Synthesize speech audio from input text. OpenAI-compatible wire shape — the openai SDKs work with a base_url swap to https://api.tokenfactory.omniva.com/v1.
Text-to-speech is in Beta. Voices, formats, and parameters may shift before GA.
#Authentication
Bearer token in the Authorization header. See Authentication for how to mint and rotate keys.
#Parameters
| Field | Type | Description |
|---|---|---|
modelrequired | string | ID of the text-to-speech model to use. Browse the Audio tab in Model Library for available IDs in your workspace. |
inputrequired | string | The text to synthesize. Length limits depend on the model — typical cap is a few thousand characters per request. |
voicerequired | string | Voice identifier. Each model exposes its own voice set — check the model card. |
response_format | string | Audio container: "mp3", "opus", "aac", "flac", or "wav". Defaults to mp3. Default: mp3 |
speed | number | Playback speed multiplier. 1.0 is the model's natural cadence. Typical range 0.25 to 4.0. Default: 1.0 |
#Response
The response body is binary audio bytes — not JSON. The Content-Type header reflects the requested response_format (e.g. audio/mpeg for mp3, audio/opus for opus).
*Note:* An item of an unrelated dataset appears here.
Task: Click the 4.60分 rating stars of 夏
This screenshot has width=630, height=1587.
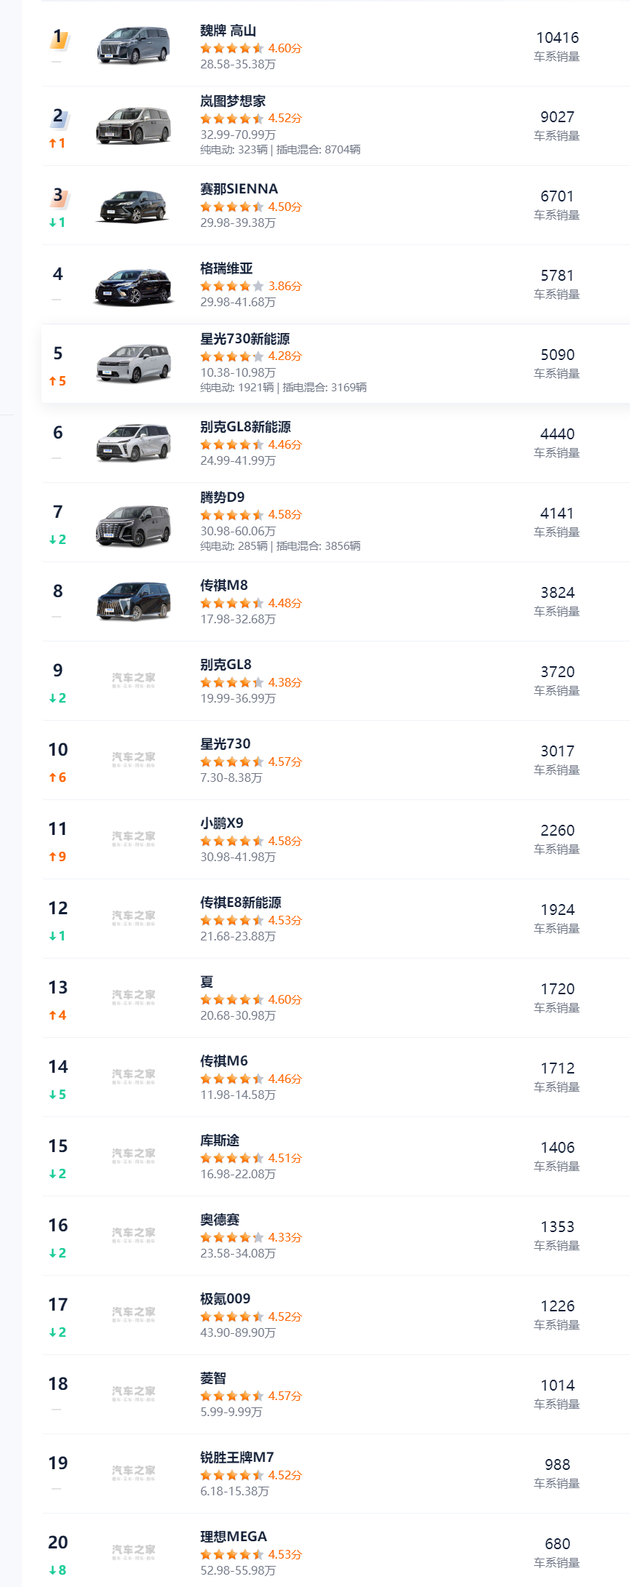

Write the bytes to a file or stream them to a player. The shape below is illustrative — there is no JSON envelope to parse.
#Errors
Error responses are JSON, with the standard error envelope.
| Status | Code | When |
|---|---|---|
| 400 | invalid_payload | model, input, or voice missing; or response_format unsupported by the model. |
| 401 | unauthorized | Missing or invalid Bearer token. |
| 404 | model_not_found | Unknown TTS model, or unknown voice for the model. |
| 413 | payload_too_large | input exceeded the model's character limit. |
| 429 | rate_limited | Rate limit or quota exceeded. |
| 503 | upstream_unavailable | No healthy upstream — retry with backoff. |
See Errors for the full error envelope and retry guidance.